John Locke's Two Treatises of Government is still available today for most major booksellers. I highly recommend this work for modern readers. Let's move from 1776, the beginning of the American Revolution, to the period of 1781 to 1783, the end of the American Revolution. In 1781, Americans won the Battle of Yorktown, the final major battle of the American Revolution, resulting in the complete defeat and surrender of the British military commander, lord Cornwallis. With that victory, America was no longer just an independent nation in theory only, but now, in reality, she was completely free from British policies, including the British policy against printing a Bible in the English language. Therefore, in an event in 1781, which must surely shock those today who believe that American government has always been secular a plan was proposed and advanced in Congress to print America's first English language Bible. That Bible rolled off the presses in 1782, and of the 20,000 copies originally printed, today, just 26 copies remain. This is one of those 26 copies. It's now one of the rarest books in the world. It's called the Bible of the Revolution.

 

Yet when I say that America's first English-language Bible was printed in 1782, that date confuses some. Many think that John Eliot, the famous apostle to the Indians, printed America's first Bible in 1661. Indeed, he did print a Bible in 1661, more than a century before this Bible, but his Bible was printed in the Massachusetts Indian language, not in English. Under the British policy, we could print Bibles in many languages, including not only the Massachusetts Indian language but also Ojibwe, Cherokee, Shawnee, French, Latin, Greek, Hebrew, Spanish, Russian and most other languages just not in English, Russian and most other languages, just not in English. So this Bible was America's first English language Bible. The records in Congress surrounding this Bible describe it as, quote a neat addition of the Holy Scriptures for the use of our schools. End quote On September 12, 1782, the full Congress approved this Bible and it soon began rolling off the presses.

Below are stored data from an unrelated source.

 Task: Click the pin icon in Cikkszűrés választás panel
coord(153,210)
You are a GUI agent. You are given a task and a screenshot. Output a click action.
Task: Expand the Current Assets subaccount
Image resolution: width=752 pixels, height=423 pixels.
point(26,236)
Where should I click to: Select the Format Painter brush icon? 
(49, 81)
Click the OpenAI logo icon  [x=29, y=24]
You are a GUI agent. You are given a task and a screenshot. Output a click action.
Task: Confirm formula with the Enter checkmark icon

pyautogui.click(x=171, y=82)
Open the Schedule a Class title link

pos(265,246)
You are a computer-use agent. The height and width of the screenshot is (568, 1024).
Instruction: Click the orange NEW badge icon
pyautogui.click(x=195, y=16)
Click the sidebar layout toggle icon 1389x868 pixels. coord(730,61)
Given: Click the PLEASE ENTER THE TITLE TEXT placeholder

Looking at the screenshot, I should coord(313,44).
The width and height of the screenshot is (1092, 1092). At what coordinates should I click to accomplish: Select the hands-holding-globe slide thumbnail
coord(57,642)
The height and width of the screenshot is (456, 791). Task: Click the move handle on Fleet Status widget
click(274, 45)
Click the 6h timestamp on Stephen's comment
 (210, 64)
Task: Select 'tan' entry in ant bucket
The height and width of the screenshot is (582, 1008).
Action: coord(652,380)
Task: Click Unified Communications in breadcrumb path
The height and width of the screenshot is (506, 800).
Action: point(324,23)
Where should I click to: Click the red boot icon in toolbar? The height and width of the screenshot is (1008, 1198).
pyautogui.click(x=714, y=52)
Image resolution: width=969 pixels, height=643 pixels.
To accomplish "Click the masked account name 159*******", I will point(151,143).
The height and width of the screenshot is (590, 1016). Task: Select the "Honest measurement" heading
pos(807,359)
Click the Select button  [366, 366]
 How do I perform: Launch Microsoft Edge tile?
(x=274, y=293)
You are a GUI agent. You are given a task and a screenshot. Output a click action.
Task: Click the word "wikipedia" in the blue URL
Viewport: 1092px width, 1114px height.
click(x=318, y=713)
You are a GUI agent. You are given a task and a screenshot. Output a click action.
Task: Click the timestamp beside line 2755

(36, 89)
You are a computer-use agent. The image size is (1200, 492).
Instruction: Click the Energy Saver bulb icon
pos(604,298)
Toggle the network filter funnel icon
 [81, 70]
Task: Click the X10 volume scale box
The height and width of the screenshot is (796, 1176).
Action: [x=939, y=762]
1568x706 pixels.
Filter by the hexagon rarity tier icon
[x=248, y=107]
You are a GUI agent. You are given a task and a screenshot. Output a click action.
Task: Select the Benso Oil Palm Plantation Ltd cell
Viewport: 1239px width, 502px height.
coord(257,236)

In fact, printed in the front of this Bible is a Congressional endorsement declaring in part Resolved that the United States in Congress assembled recommend this edition of the Bible to the inhabitants of the United States.

Of the events surrounding the printing of America's first English language Bible.

One early historian observed who will call in question the assertion that America is a Bible nation? Who will charge the government with indifference to religion when the first Congress of the States assumed all the rights and performed all the duties of a Bible society long before such an institution had existence in the world?

Indeed, the American Congress first performed the action of a Bible Society 27 years before any Bible Society was formed in America. Most Americans today are shocked to learn that the Founding Fathers in Congress were responsible for America's first English language Bible. Within only a few months after that Bible was printed, it became obvious that Great Britain would sign a peace treaty, thus officially ending the American Revolution. Consequently, George Washington, commander-in-chief of the Continental Army, sent his letter of resignation to Congress. However, Washington also needed to notify the state governors of his resignation. Now, recall that America was not yet a full nation with her own independent government. Rather, she had been 13 separate and independent colonies or states agreeing to work together in the Continental Congress for their common good against the British. So on June the 8th 1783, Washington issued a circular letter to the governors of all the states in which he told them of his resignation, and he then offered his prayer for each of them and for the country.

 

I now make it my earnest prayer that God would have you and the state over which you preside in his holy protection, that he would most graciously be pleased to dispose us all to do justice, to love mercy and to demean ourselves with that charity, humility and pacific temper of mind which were the characteristics of the divine author of our blessed religion. Without an humble imitation of whose example in these things, we can never hope to be a happy nation example in these things, we can never hope to be a happy nation.

 

Washington reminded American leaders that without an imitation of Christ whom he accurately described as quote the divine author of our blessed religion, that without an imitation of Christ, America could never hope to be a happy nation. Three months later, on September, the 8th 1783, the formal peace treaty with Great Britain was signed by John Adams, Benjamin Franklin and John Jay. Like so many of the other official records of the American Revolution, that document also openly acknowledged God. In fact, the opening line of the peace treaty began with the invocation 

In the name of the most holy and undivided Trinity.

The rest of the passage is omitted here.